Сказанное для Мауры было не более, чем нелепостью, в которую верили эльфы, но она ничего не сказала и похлопав Лин по плечу взяла тазик и вышла из покоев, на ходу раздавая в коридоре громогласные указы. Как только её голос стих, в покои вошли две служанки, одна забрала табуретку, а вторая грязное постельное бельё и дверь снова закрылась.
Оставшись наедине с мыслями и нахлынувшими воспоминаниями из детства, а также поражённая рассказом служанки Лин немигающим взглядом уставилась в мраморные плиты пола.
Люди порой несказанно жестоки, до безумного неоправданно, особенно если в их голове нет ничего кроме слепой ярости или разрушающего гнева. Ураган разрушительных эмоций оставил её сиротой. Лин хмыкнула, слушая свои мысли, в её детстве и юности не случалось ничего невыносимо тяжёлого, кроме болезненной гибели Тэкер. Это событие заставило что-то внутри неё рухнуть, что-то так и не сумевшее подняться обратно. Она знала, разбилось на тысячи острых осколков и ранило изнутри рухнувшее сердце, когда Гло́стер положил перед её ногами бездыханное родное тело.

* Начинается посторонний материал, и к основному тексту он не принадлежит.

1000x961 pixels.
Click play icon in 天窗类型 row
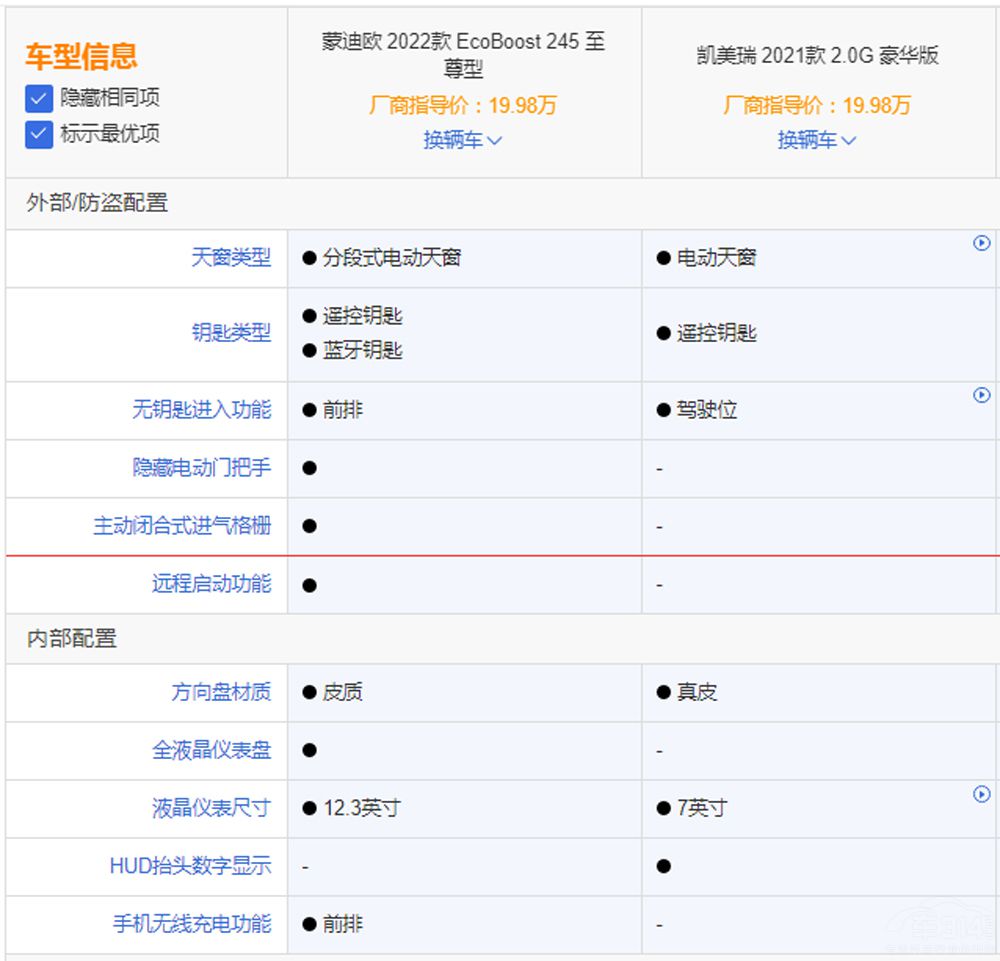[981, 243]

В ту ночь в погребальном костре сожгли не только труп Тэкер, Ерлине казалось, что вместе с той, кого она считала и называла мамой сожгли её саму.
Э́лесон как-то сказала: «Боль не пройдёт, но с годами напоминать о себе станет реже». Миновало без малого семь лет с тех пор и казалось её жестоко обманули. Лин грело осознание того, что Тэкер, как и все эльфы вернулась на небо и воссияла звездой сопровождая её в ночи. Это значило она всегда рядом, наблюдает и по-прежнему неистово любит.
В дверь постучали и не дожидаясь ответа вошли. По манере входить без разрешения она узнала посетителя своих покоев – Мидэ́я. Только её личная телохранительница имела наглость входить без разрешения или не дожидаясь признаков того, что внутри кто-то есть.